EXCERPT TO READ:
Pacers Leading Scorer- Jamaal Tinsley (21)

Heat Leading Scorer- Dwyane Wade (37)


----------



## Gonzo (Oct 14, 2004)

Pacers- 93
Heat- 86


----------



## -33- (Aug 6, 2002)

Heat 92
Pacers 87


----------



## Kekai (Jan 12, 2005)

Heat- 103
Pacers-90

Wade-30 pts.


----------



## naptownpimp (Feb 1, 2004)

pacers 101
heat 95


----------



## Turkish Delight (Mar 17, 2004)

If Shaq doesn't play, we got this one.


----------



## Pacers Fan (Aug 25, 2002)

27-21 Pacers at the end of the 1st.


----------



## Pacers Fan (Aug 25, 2002)

Why are Harrison and Croshere playing ahead of JO and Foster?

JAMES JONES FOR 3!


----------



## naptownpimp (Feb 1, 2004)

james jones hits a 3!!!!!!!!!!!!

30-22


----------



## Pacers Fan (Aug 25, 2002)

Take Harrison out, now! Croshere, Harrison, and JJ is a horrible rebounding frontcourt.

INFORMATION SHOWN:
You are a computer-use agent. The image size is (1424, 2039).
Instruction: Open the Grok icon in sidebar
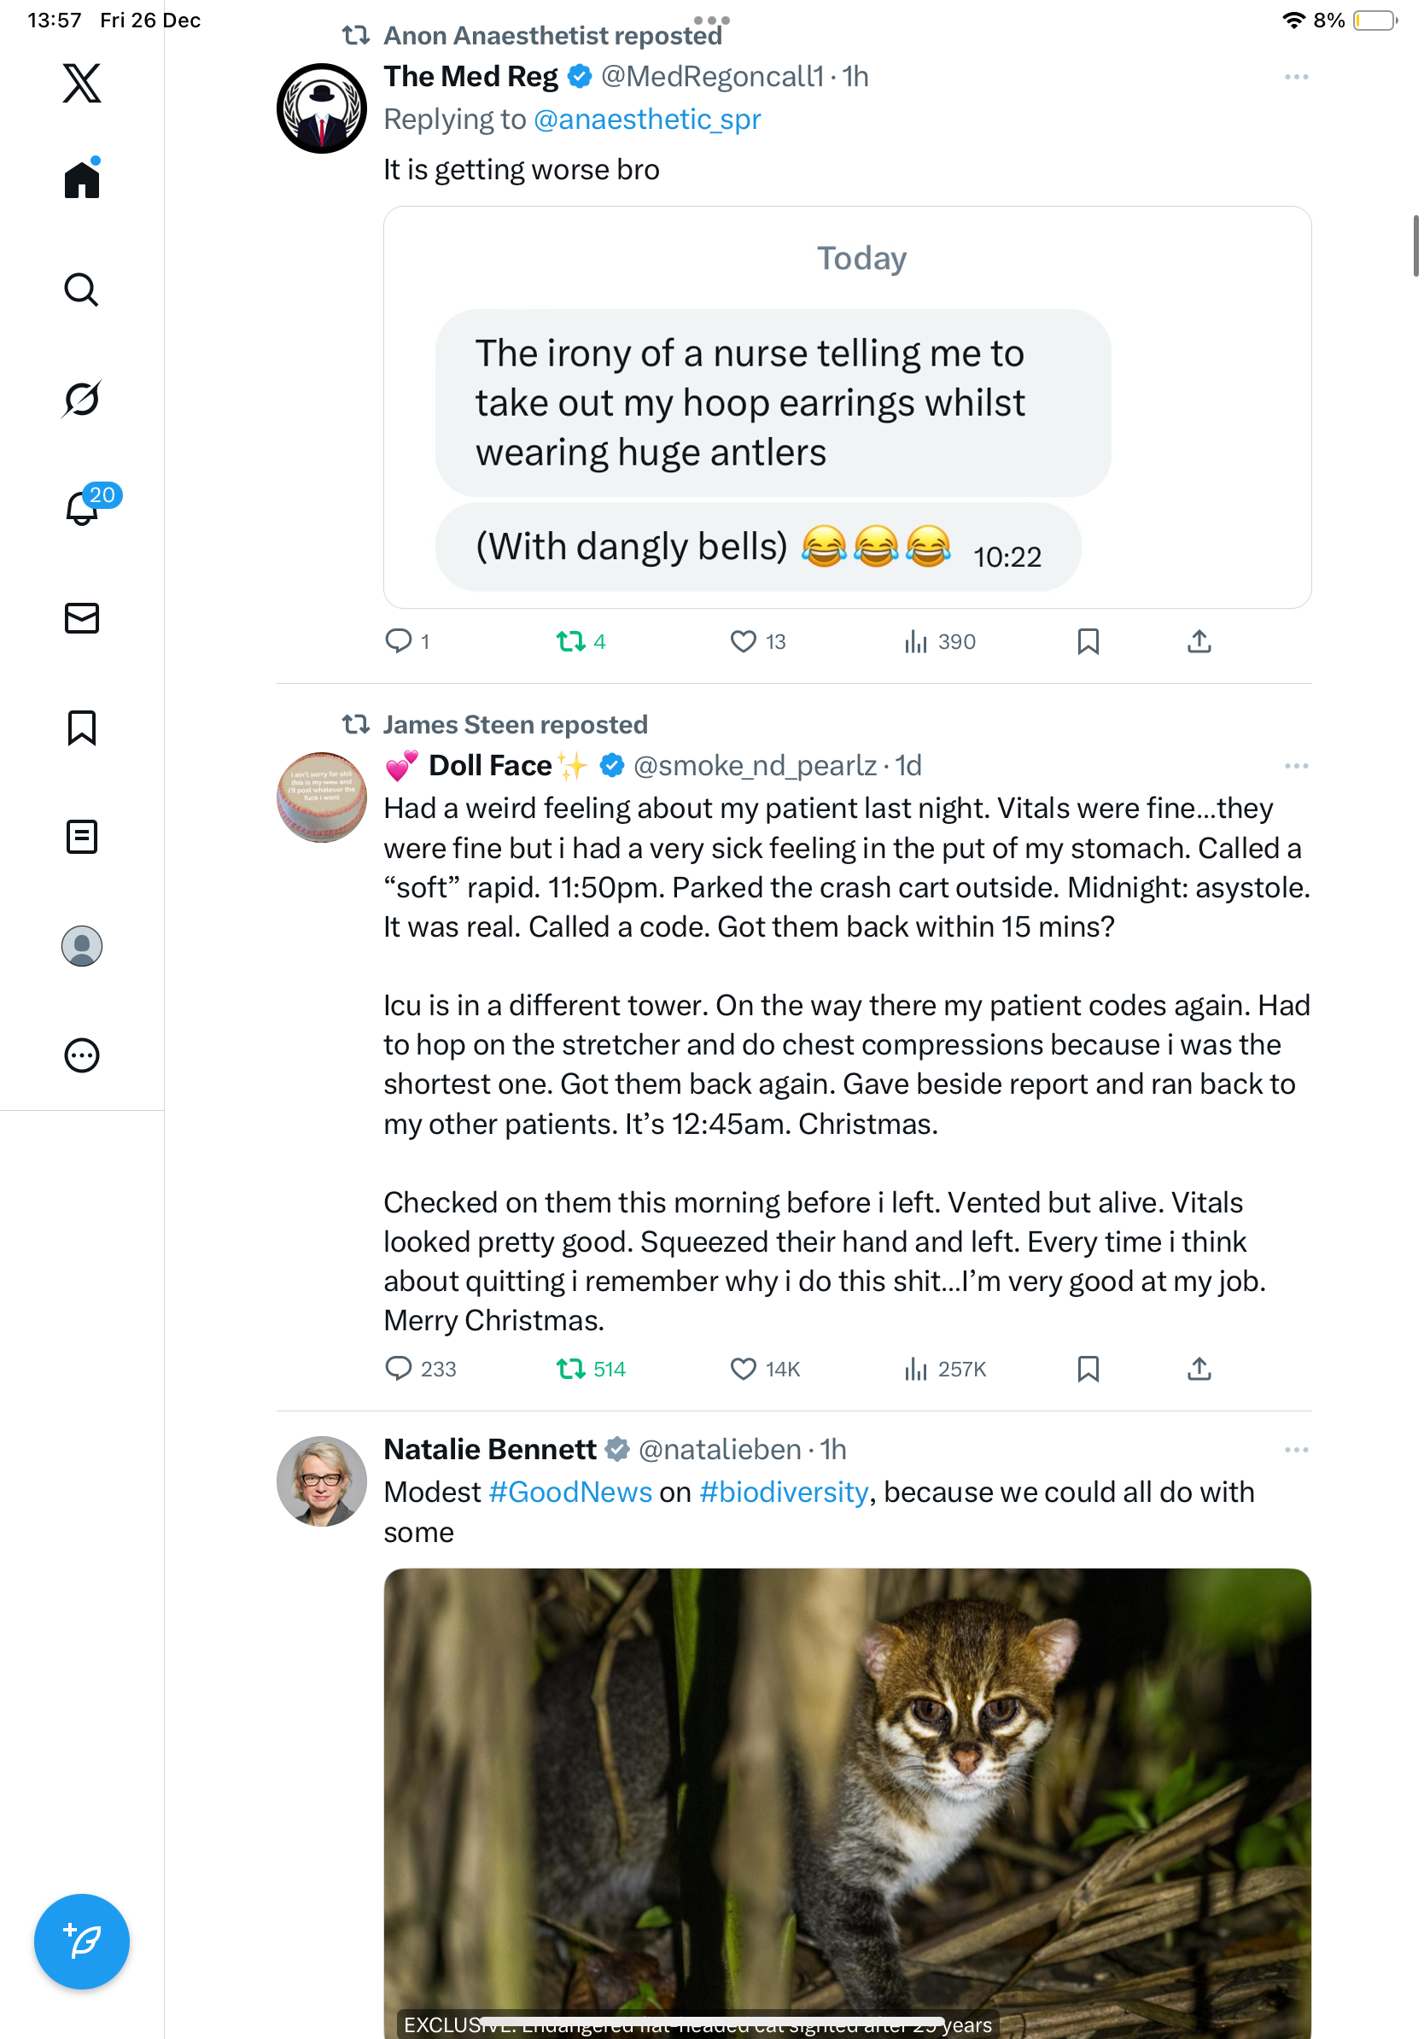pos(82,399)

TASK LIST:
**A.** In the Pacers–Heat game thread, answer the following:
(i) Who is listed as the Heat's leading scorer, and with what number?
(ii) What final score does Kekai give?
(iii) What was the score at the end of the 1st?
**B.** Can you write the next few posts of the Pacers–Heat game thread, picking up after its final post?

TASK-BY-TASK OUTPUTS:
**A.**
(i) Dwyane Wade, with 37.
(ii) Heat 103, Pacers 90.
(iii) 27-21 Pacers.

**B.**
----------



## Pacers Fan (Aug 25, 2002)

Reggie for 3!

35-28 Pacers with 8:30 to go


----------



## Pacers Fan (Aug 25, 2002)

The ball went out of bounds at the count of two, the ref doesn't call it, and they call a shot clock violation when it hits one. Bull****


----------



## Pacers Fan (Aug 25, 2002)

JO with a very nice spin move and almost hits the shot and the foul.

36-28 Pacers with 7:32 left in the 2nd.


----------



## Pacers Fan (Aug 25, 2002)

Man, besides Wade, the Heat are acting like the Magic and missing layups and easy shots.

38-28 Pacers with 6:36 to go


----------



## Pacers Fan (Aug 25, 2002)

Harrison barely hits a layup. JO hits.

42-28 Pacers with 5:20 left in the half


----------



## Pacers Fan (Aug 25, 2002)

****. Foster has back spasms. Pollard had it, now Foster. This sucks.

42-32 Pacers with 4:30 left in the half

Timeout Indy.


----------



## Pacers Fan (Aug 25, 2002)

Nice charge Harrison! And Wade is injured!


----------



## Pacers Fan (Aug 25, 2002)

Everyone isn't taking wide open shots, and then, of course, Jermaine misses.

45-38 Pacers with 1:40 left in the half


----------



## Pacers Fan (Aug 25, 2002)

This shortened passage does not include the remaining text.